Genesis 2: 4b-9, 15-22, 25 and Luke 8: 26-39
Our reading from Genesis gives us a vision of paradise. It is a vision of the world for which God created humanity. It is a vision of the way the world was meant to be.
It is a vision of abundance captured in the image of a beautiful garden with the sound of life-giving water.
It is a vision of beauty; the trees that are pleasant to the sight as well as good for food. There is a delightful array of birds and animals.
It is a vision of companionship to ensure freedom from loneliness. God goes to great lengths to see that Adam is not left alone.
It is a vision of self-assuredness symbolised by unembarrassed nakedness. The kind of nakedness we may enjoy when we have a lovely long soak in the bath. The kind of nakedness when we can see our bodies the way God sees them rather than the way in which people who judge us see them. I mean those people who judge our bodies in terms of their perceived needs and desires and their desire to possess us and control us.
I am particularly struck by the image of Adam being invited to name the birds and animals. Many of us have taken delight in watching birds and identifying wild flowers. We like to gaze at creation and wallow in its variety by naming the species we can identify. We delight in seeing a rare bird or an unusual flower. We love the abundance of creation.
These images of paradise, the way the world was meant to be, these are not unfamiliar images. We catch glimpses of abundance and beauty and companionship and self-assuredness in the world as we find it. For many people these may be rare glimpses. But they are not unheard of. Paradise as described in this account is not a completely alien concept. But we glimpse it only infrequently and we yearn to experience it more often.

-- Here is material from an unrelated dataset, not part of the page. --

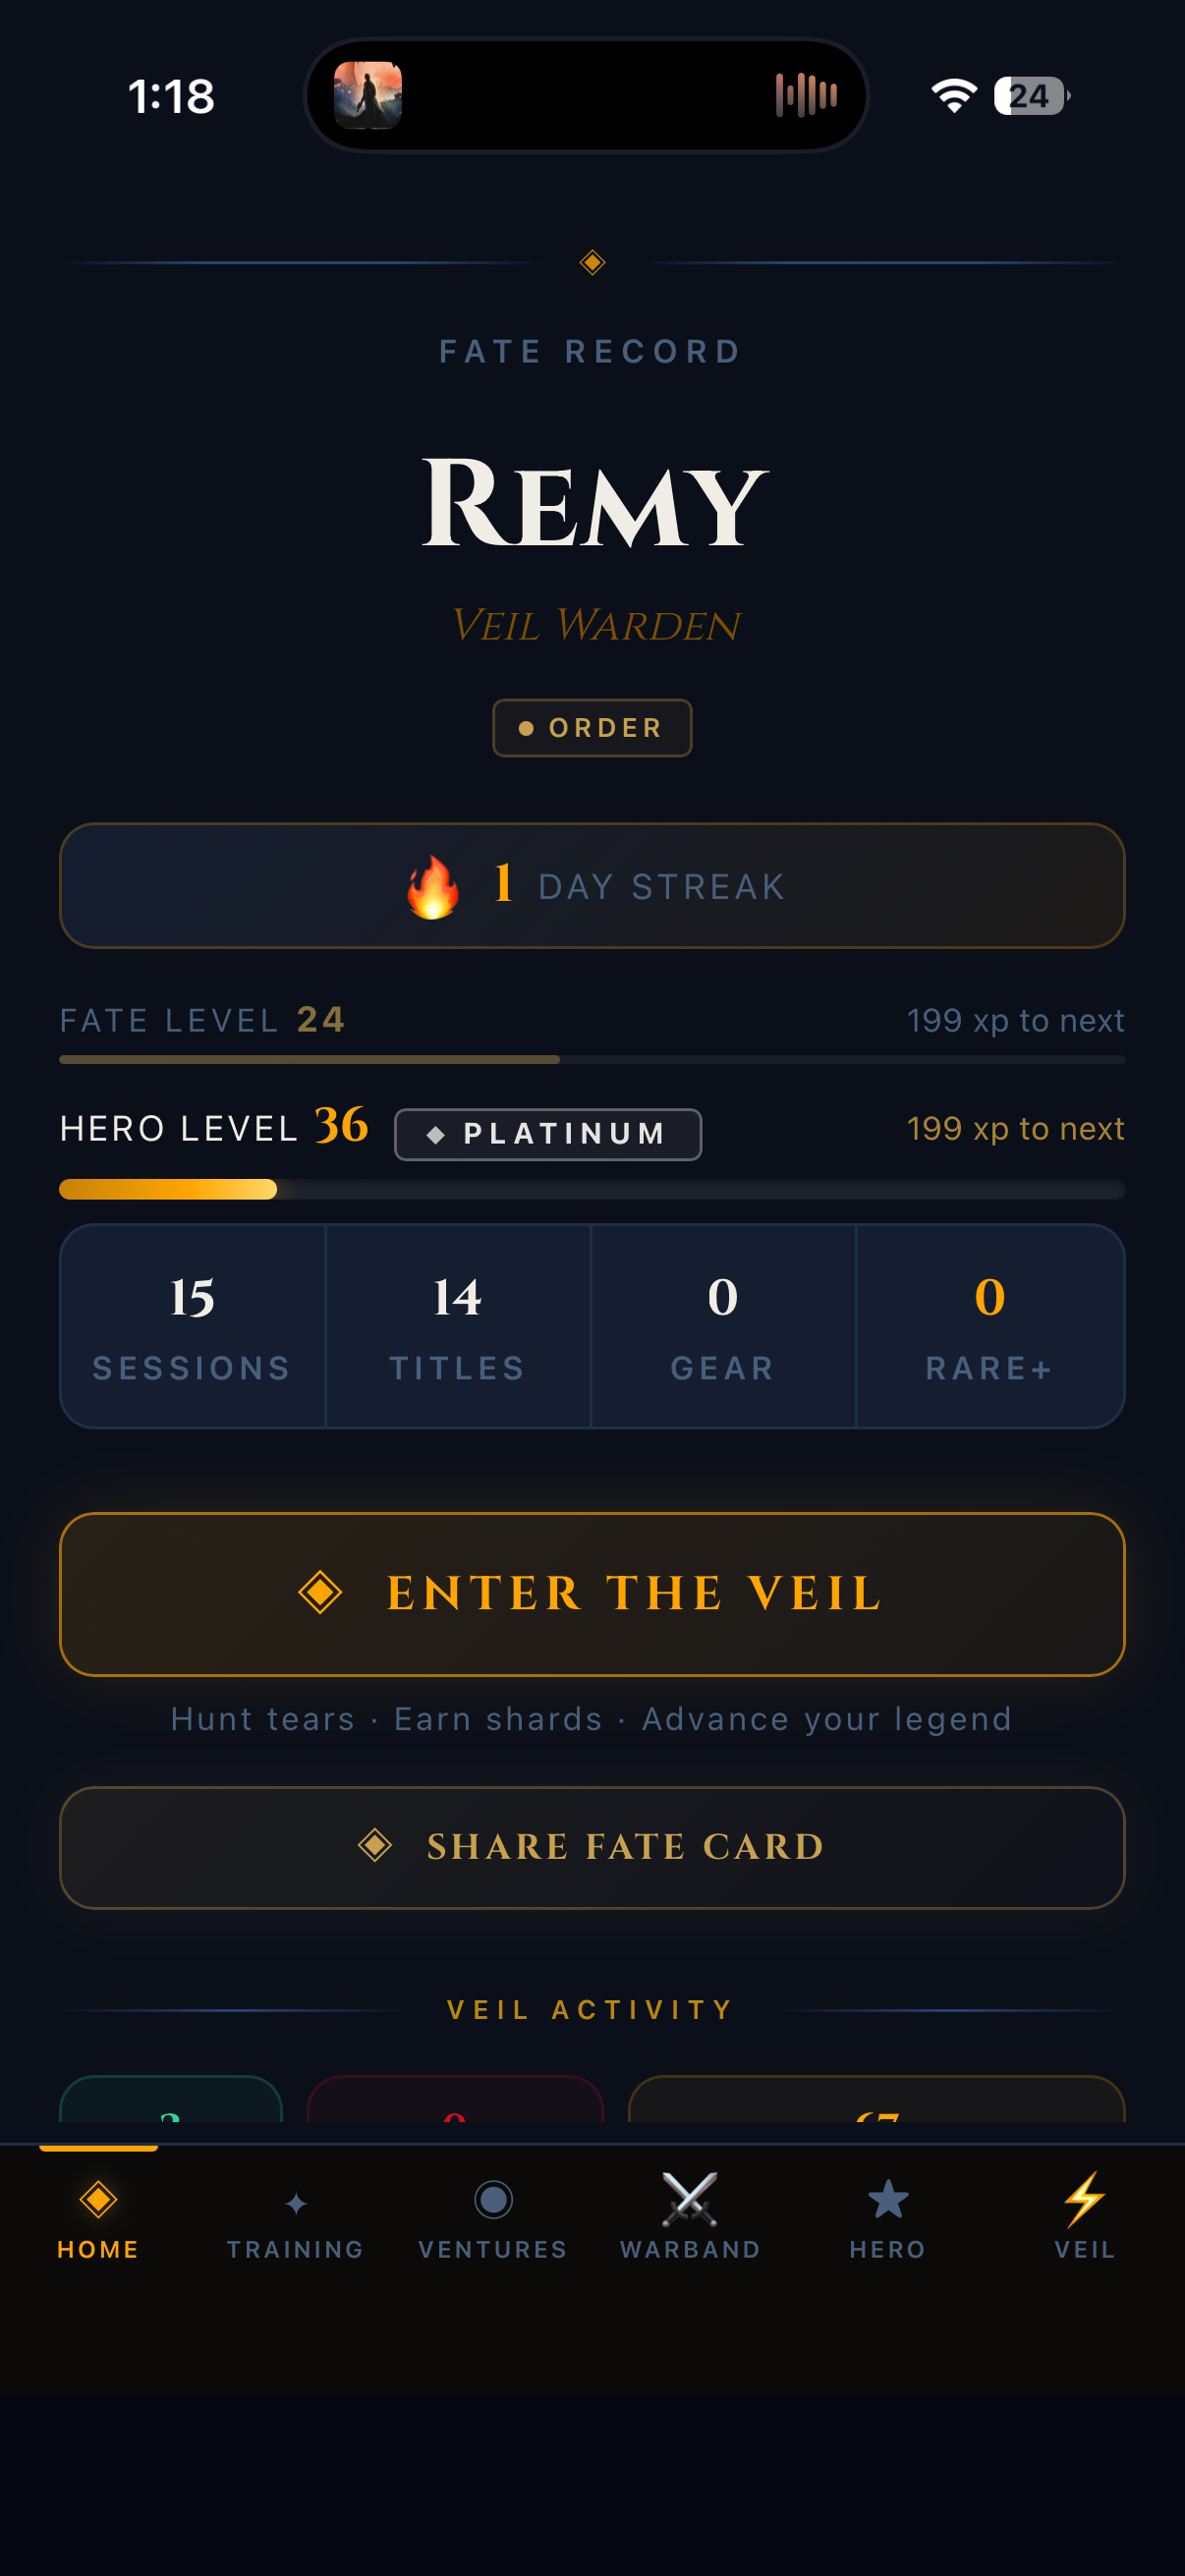Click the Hero Level progress bar
This screenshot has width=1185, height=2576.
[592, 1190]
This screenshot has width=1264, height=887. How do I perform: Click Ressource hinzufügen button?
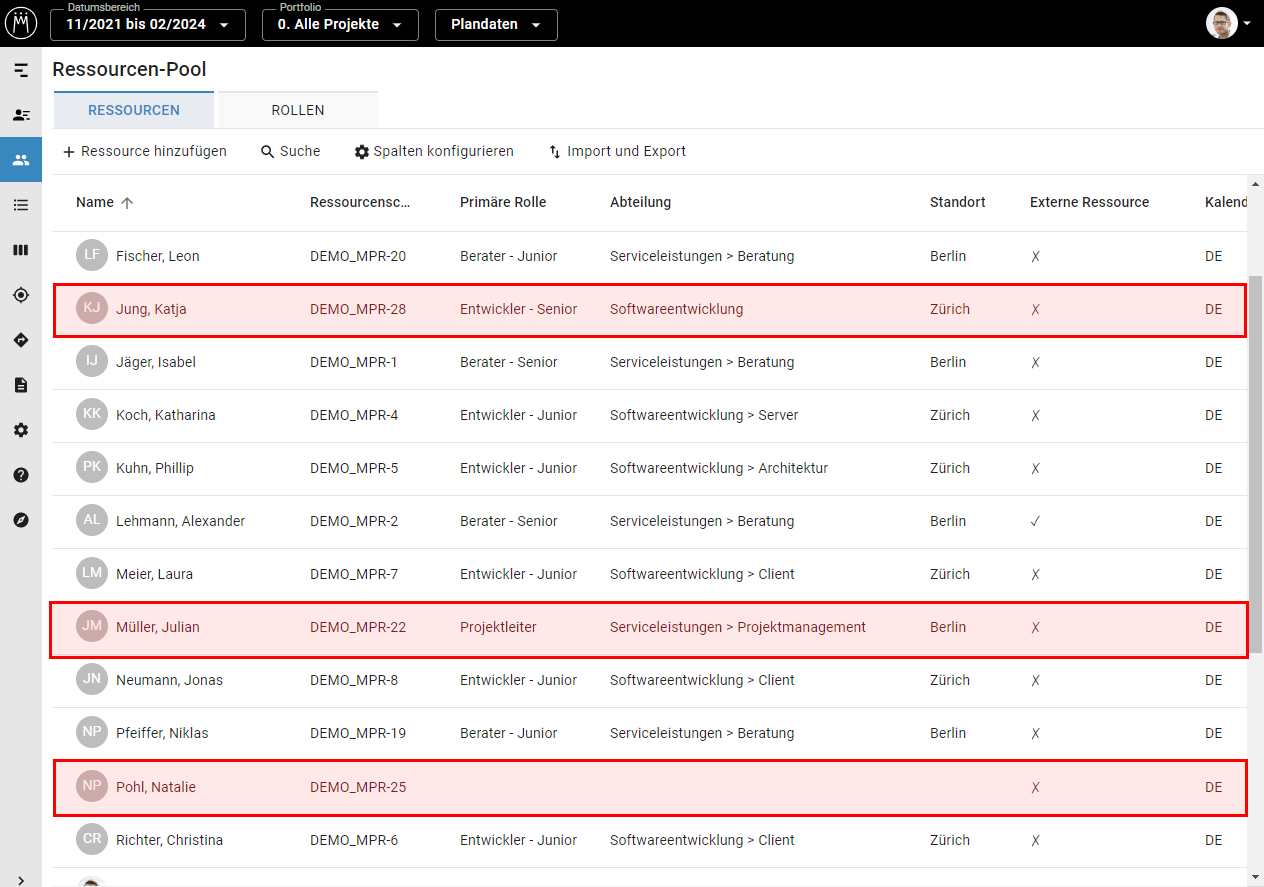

Jesus crossed the lake and arrived in the country of the Gerasenes and met a naked man but he wasn’t living in paradise.
A man possessed by demons, who would be bound and chained by his community and had escaped to live among the dead; this man’s nakedness is disturbing. We feel his shame. Things are not how they should be.
What are these demons that possess this man? They are many; they are legion. Not unlike the many forces that possess humanity keeping us bound and chained.
Jesus has the power to heal. He liberates the man who is possessed. The man is set free. But that is not the end of the story.
First, we have the fate of the demons. They begged Jesus not to order them to go back into the abyss. So instead they are released into a herd of pigs who then hurl themselves into the lake. What does that mean?
Then the liberated man asks if he can come with Jesus. You can imagine why he doesn’t want to stay in the community where he was bound and chained and went around naked and possessed.
But Jesus said ‘No’. He tells him to stay in his own community where his transformation will be understood and will bear witness to God’s glory. The Gerasene man joins the long list of people who ask to be called to a new form of ministry but find they are to persevere where they are.
And persevere he does, proclaiming throughout the city how much Jesus had done for him.
But Jesus has to leave. The people are afraid. The possessed man has been set free. The pigs have been drowned. You shouldn’t be keeping pigs, of course. But, the people are afraid. It is to this frightened people that the liberated man that Jesus has healed has to proclaim the glory of God and the power of Christ by demonstrating the way in which he had been transformed.
It is our Christian hope that one day the world will be returned to the way it should be. Humanity will be readmitted to paradise. We will see that vision of abundance, beauty, companionship and self-assuredness for which we were created.
And Jesus preached about this during his ministry in Galilee and called it the Kingdom of God. And as followers of Jesus we preach about the Kingdom of God. We also share this vision of the way the world was meant to be and will be again. And along the way we will heal people whenever we can.
But some of the people we meet will be afraid. The scale of the transformation we are talking about will scare them. They will not believe they can be healed and liberated. They will believe that they will always be bound and kept in chains by forces that are too powerful to be overcome and will possess them for ever.
But this will not deter us. Whether we stay where we are or whether we move on, we will continue to heal others whenever we can. We will declare how much God has done for us. We will proclaim the Kingdom of God for which we were created. It is a Kingdom of abundance, of beauty, of companionship and self-assuredness where all of us are healed and all of us are set free.